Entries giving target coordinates
####################
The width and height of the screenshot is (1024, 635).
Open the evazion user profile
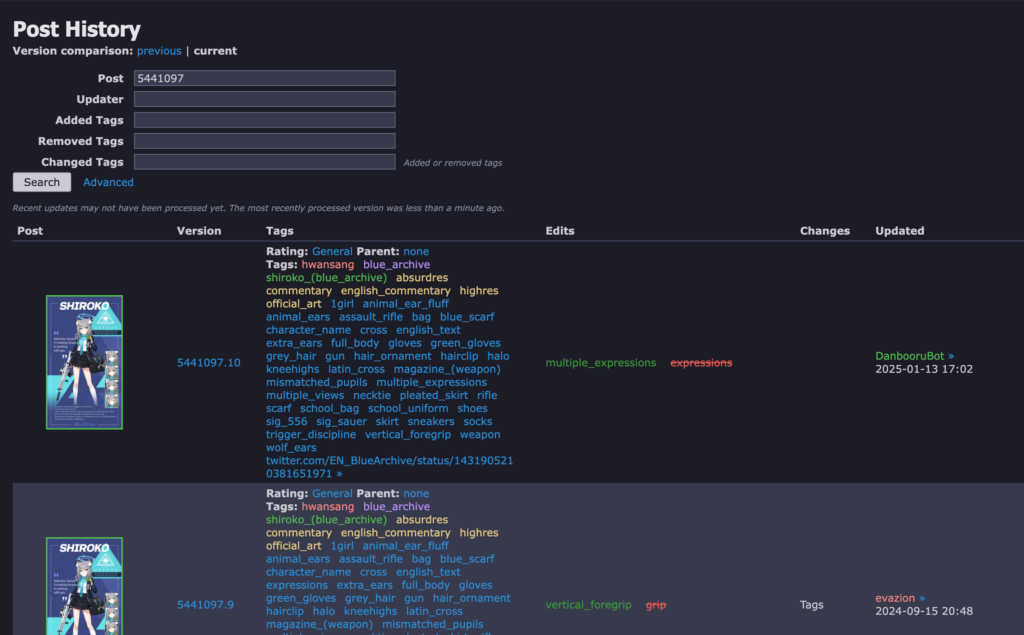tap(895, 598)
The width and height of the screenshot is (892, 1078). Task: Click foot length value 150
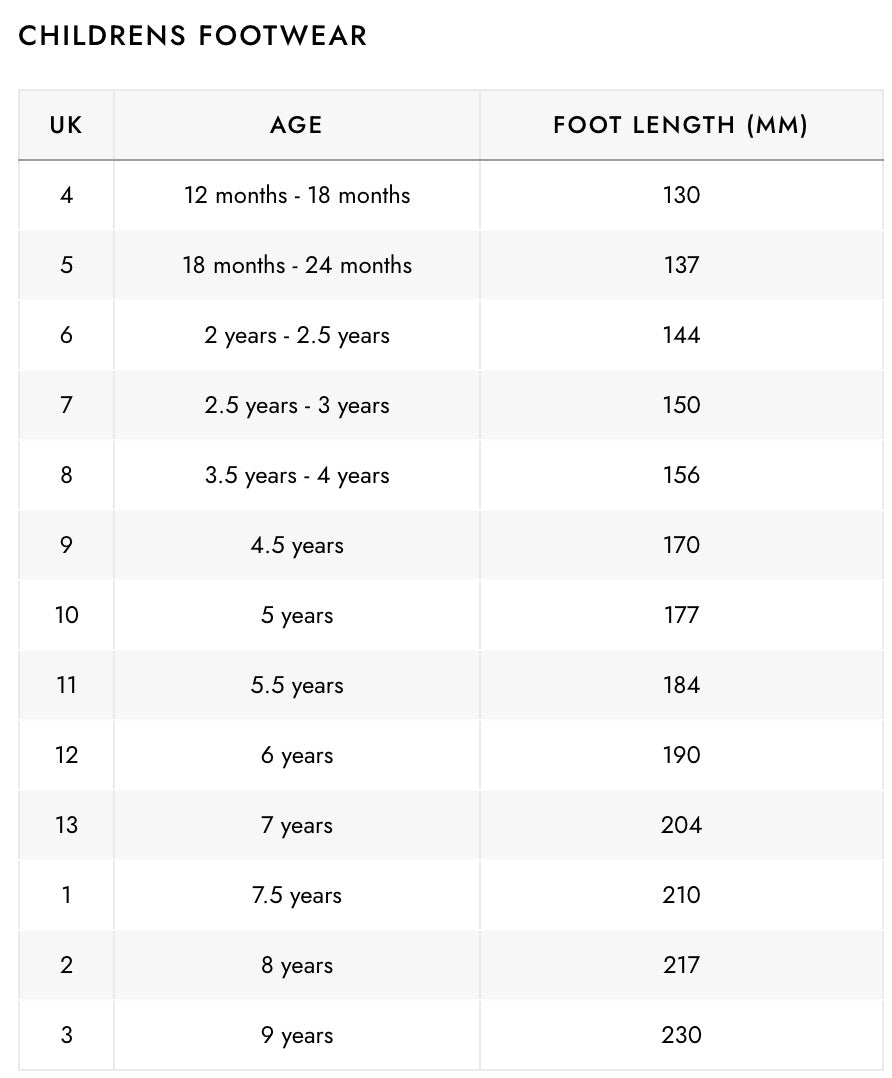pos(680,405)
####################
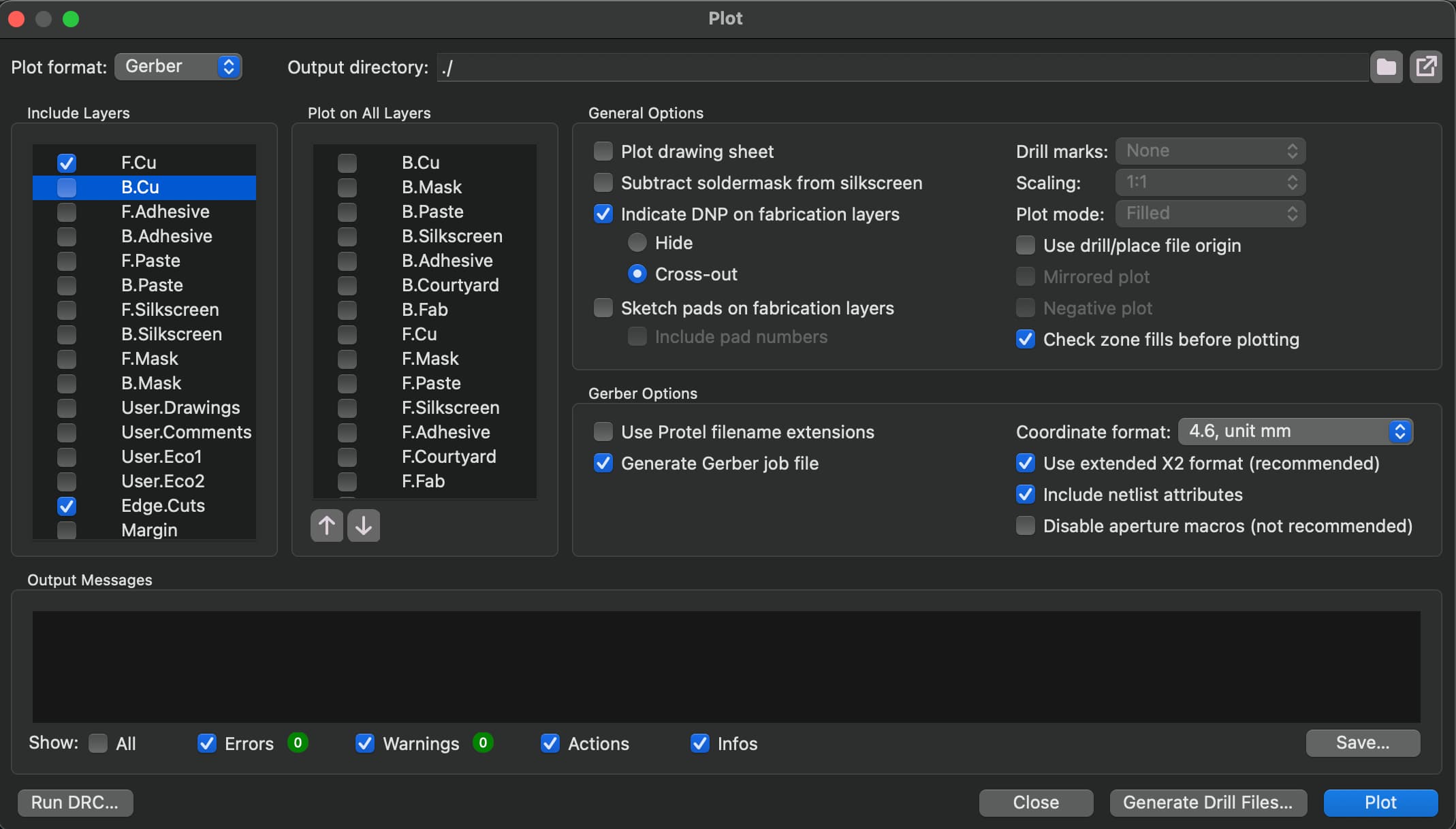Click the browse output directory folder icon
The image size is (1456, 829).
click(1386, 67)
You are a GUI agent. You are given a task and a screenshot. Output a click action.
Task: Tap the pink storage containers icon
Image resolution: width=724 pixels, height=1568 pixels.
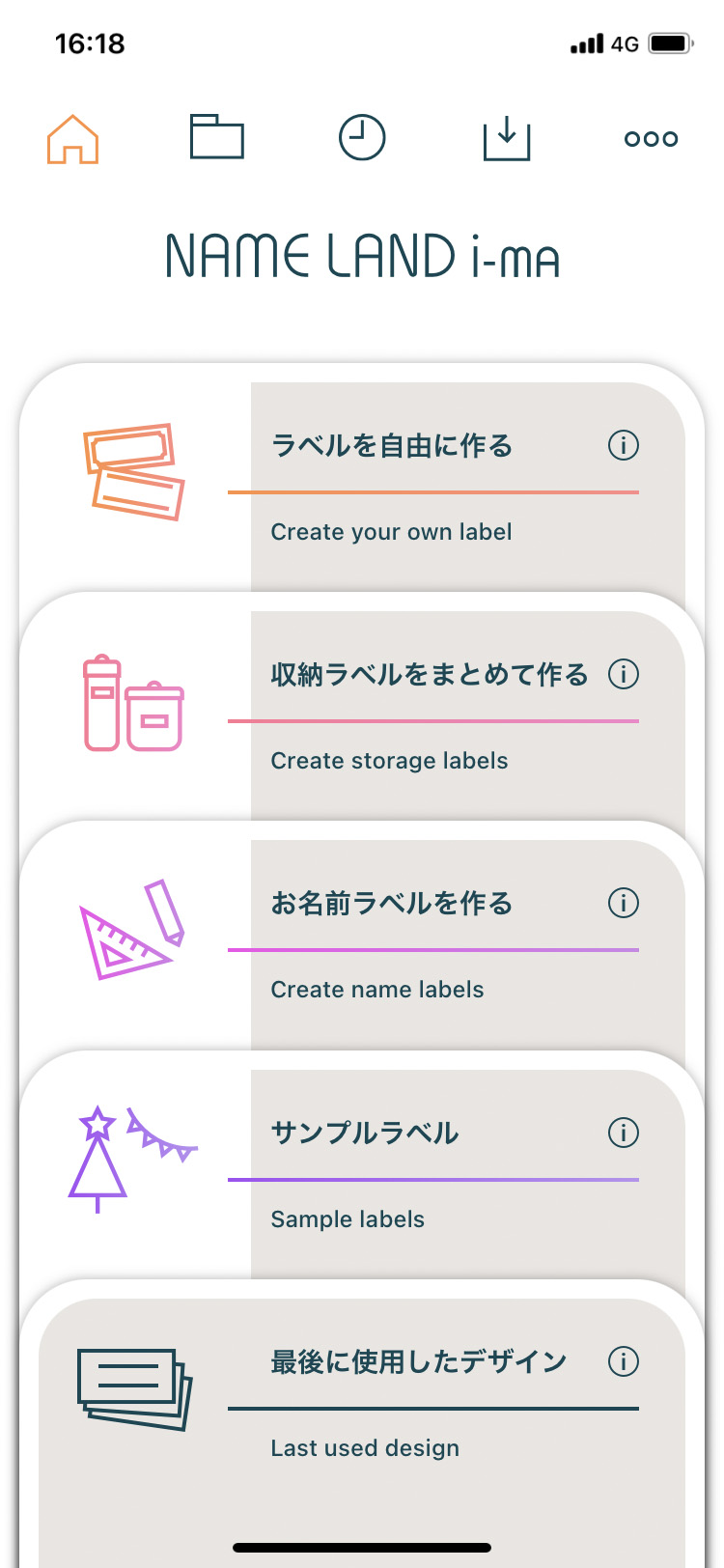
####################
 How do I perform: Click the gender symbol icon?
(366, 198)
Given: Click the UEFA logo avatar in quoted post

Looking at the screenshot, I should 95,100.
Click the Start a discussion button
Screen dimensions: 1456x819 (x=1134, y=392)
####################
### Task description
Copy the material word for word from the line with "Click the browse output directory folder icon" up to and including the line with "Image resolution: width=724", leaving the pictures out.

### Result
Click the browse output directory folder icon
The image size is (1456, 829).
click(1386, 67)
You are a GUI agent. You are given a task and a screenshot. Output a click action.
Task: Tap the pink storage containers icon
Image resolution: width=724 pixels, height=1568 pixels.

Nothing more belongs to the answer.